九野笑道:“三太子执意如此,我也无可奈何,不过我得提醒太子一句,凡事须量力而行,这件事情涉及到圣皇隐私,千万三思而行呀。”自从被人误会成密甲士以来,九野对这个身份的了解逐渐加深,密甲士身上的护甲又称玄黄甲,而这种密甲取材特殊,他能结出别无分号的天之翼,使人飞翔九天之上,这同样是他人一但获知九野有这种能力便毫无怀疑的原因,九野依仗这个身份屡次化险为夷,而那些真正的密甲士长期居住在深宫禁地,可说与世隔绝,自然更不会来揭穿他的身份,因此当他得知除了圣皇再无他人能管制他以后,胆子也越发壮大,说话无所顾忌。
太子轲何曾被人如此顶撞过,伸指怒斥:“好大的胆,敢和本太子如此说话,你杀我幕客,罪不可恕,大圣国法规又岂能容你亵渎,即便父皇亦需遵从,何况是你等小人?不管如何,先拿下你这恶贼再说。”
太子丹早按捺不住,沙哑的声音因激动而愤怒变的尖锐起来:“谁敢动一下他休怪我翻脸不认人。

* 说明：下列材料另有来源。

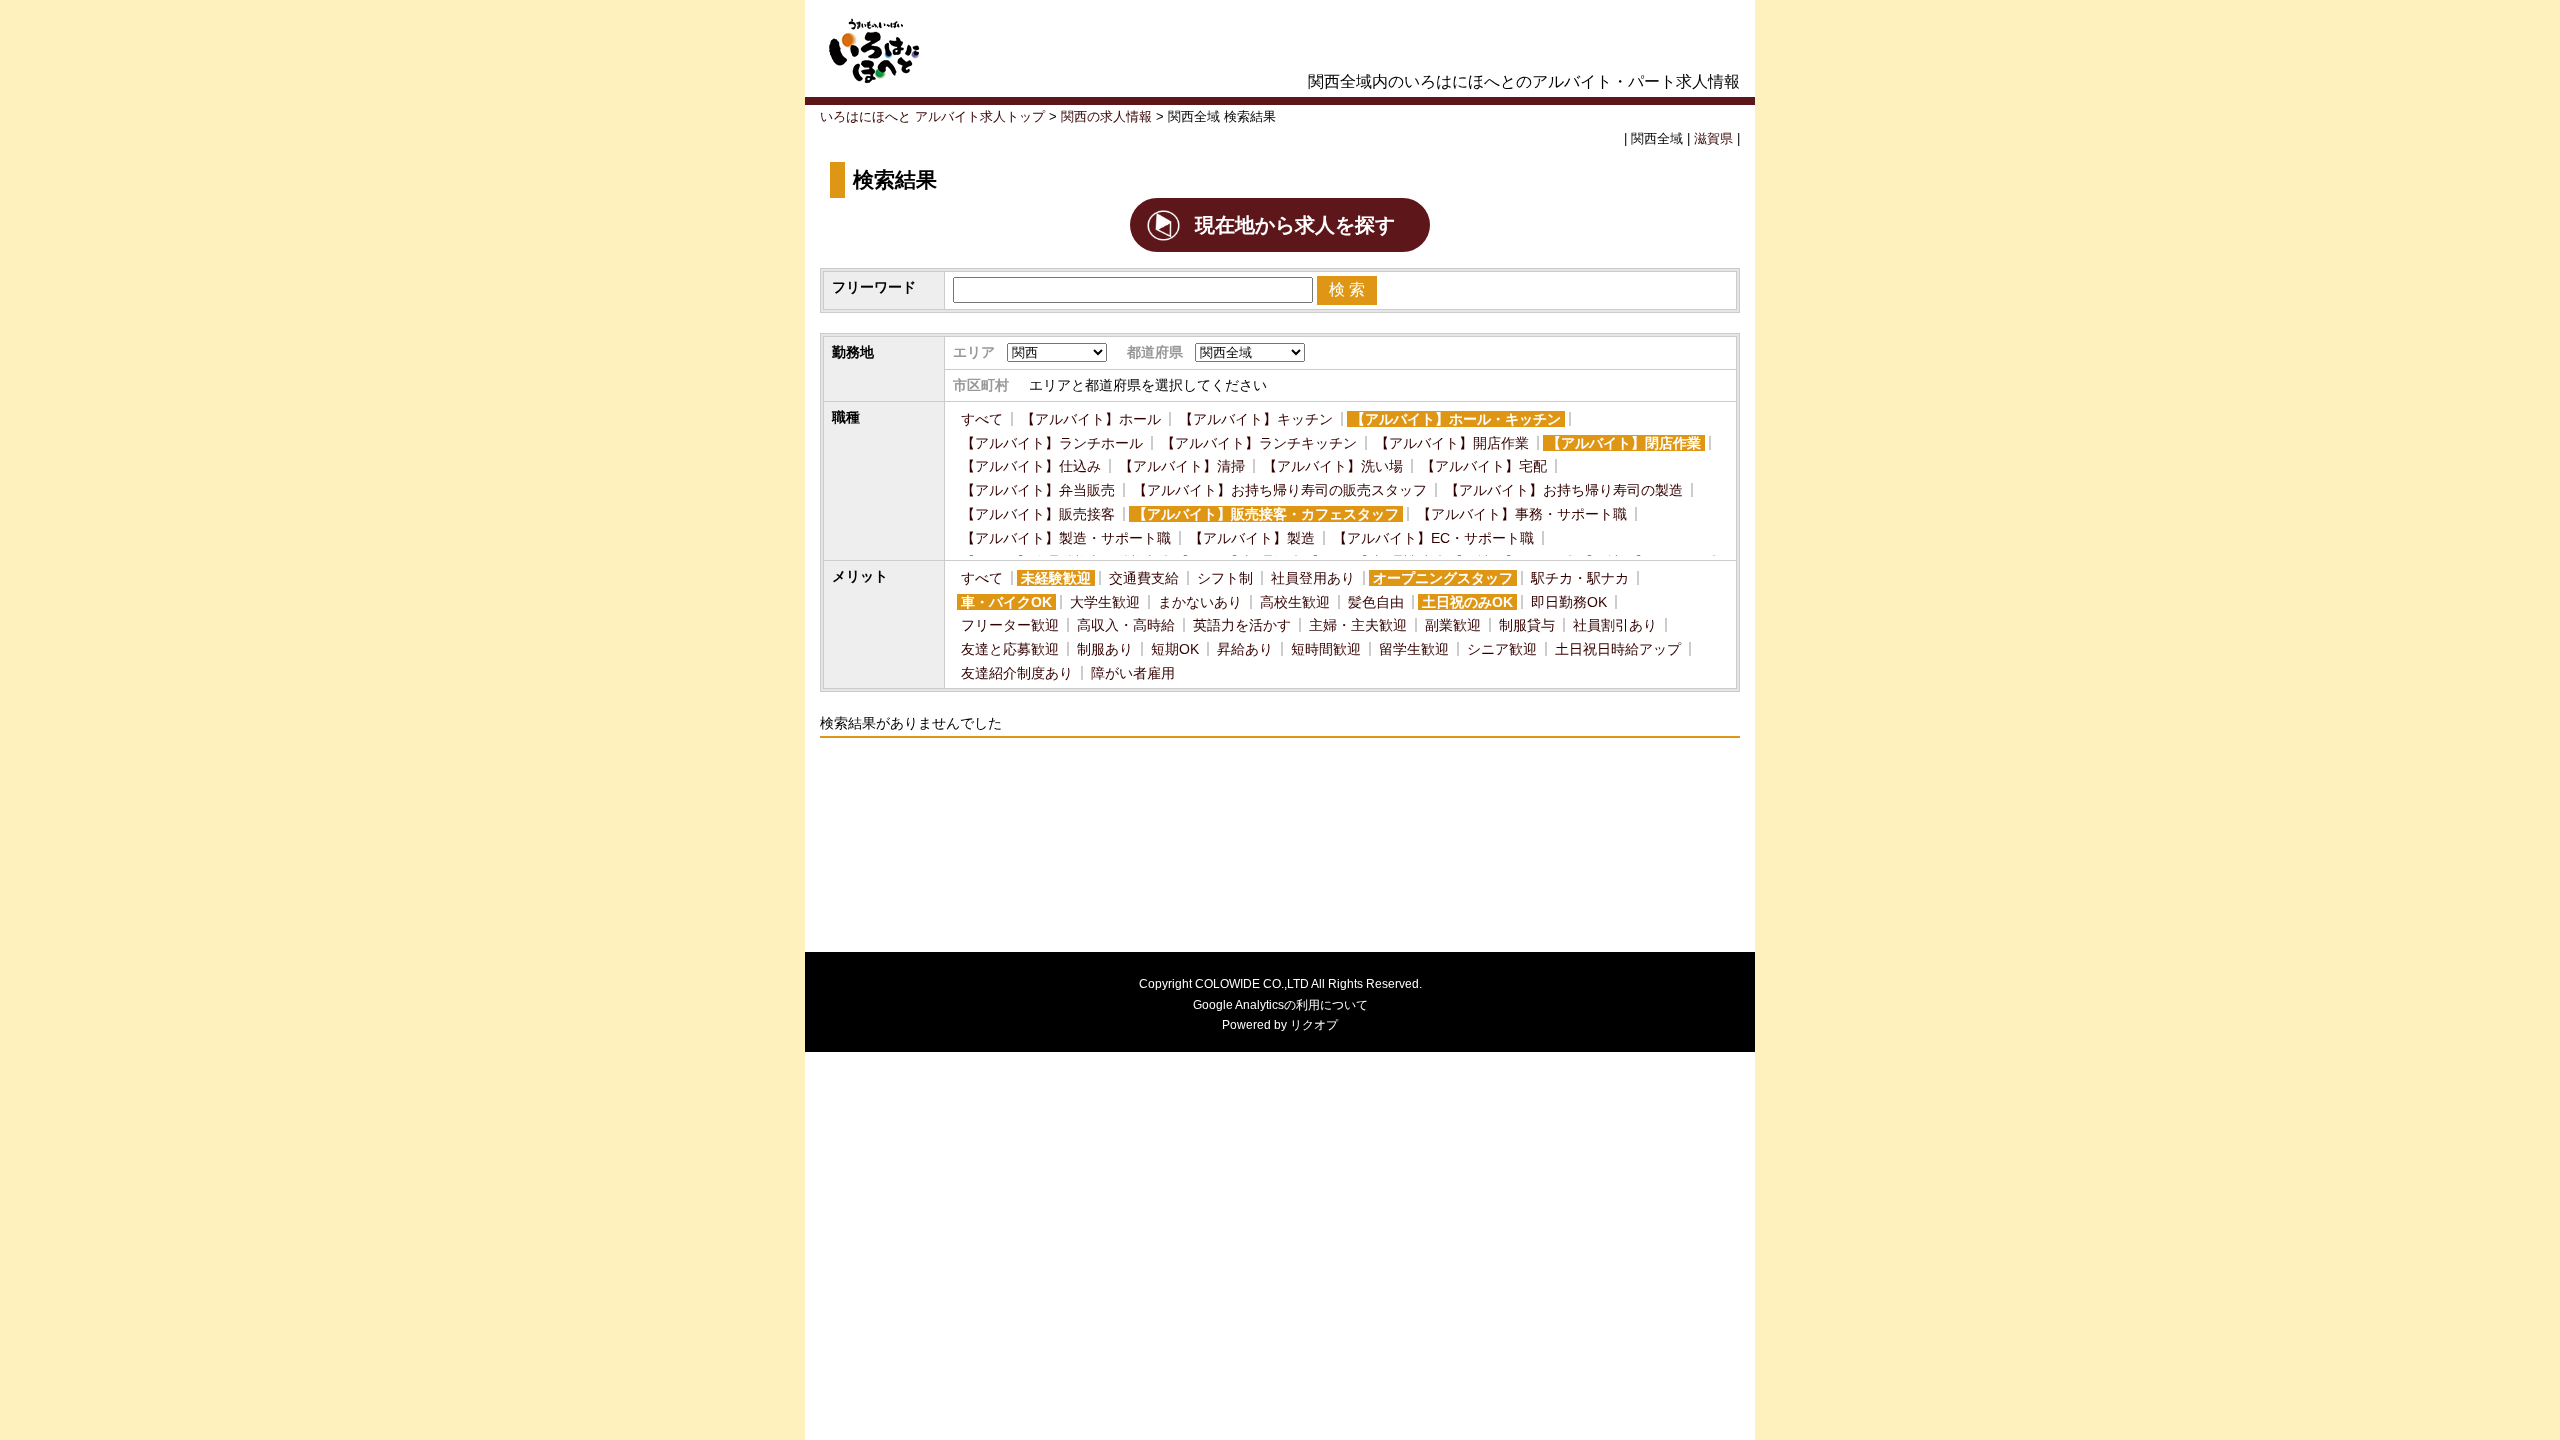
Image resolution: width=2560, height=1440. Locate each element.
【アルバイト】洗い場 (1333, 466)
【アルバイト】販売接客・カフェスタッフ (1266, 514)
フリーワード (874, 287)
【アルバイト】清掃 (1182, 466)
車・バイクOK (1006, 602)
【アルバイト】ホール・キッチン (1456, 419)
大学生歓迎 (1105, 602)
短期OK (1175, 649)
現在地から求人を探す (1295, 225)
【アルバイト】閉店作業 (1624, 443)
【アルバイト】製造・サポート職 (1066, 538)
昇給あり (1245, 649)
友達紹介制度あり (1017, 673)
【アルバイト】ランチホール (1052, 443)
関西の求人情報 (1106, 117)
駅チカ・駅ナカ (1580, 578)
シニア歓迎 (1502, 649)
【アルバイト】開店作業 (1452, 443)
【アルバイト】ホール (1091, 419)
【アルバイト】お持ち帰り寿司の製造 (1564, 490)
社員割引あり (1615, 625)
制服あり (1105, 649)
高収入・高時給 (1126, 625)
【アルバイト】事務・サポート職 (1522, 514)
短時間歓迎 (1326, 649)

”那些侍卫便欲上前拿人,闻言呆在当地,左右为难。
太子哲从未见四弟为一个外人如此动怒过,一脸惊愕地把目光投向太子严,却发现太子严脸上那经常垂挂的笑容消失不见了,换上的是一副怅然若失的表情。
太子轲没想到四弟会出言维护,火上加油,怒极而笑:“如此说来四弟是针对我吉柯了?”
众朝臣看到事态变的严重起来,其中一些拥护太子轲的朝臣感觉事有蹊跷,怕闹下去有所失利,纷纷劝慰。一直沉默的侯天行突然开口道:“各位听且侯某一言。”
侯天行权倾朝野,他的话自然份量非轻,众人立刻静声细听,侯天行四下拱手,笑道:“在座的都是侯某的同僚及好友,客气话就不多说了,四位太子不必为这等琐事伤了和气,据我所知道,这位九公子该在执行自己的履责,而董申一事纯属巧合,三太子招募董申亦不知其底细,有所错失在所难免,侯某以为不必惊动圣皇,诸位便当此事不曾发生,小事化了,以为如何?”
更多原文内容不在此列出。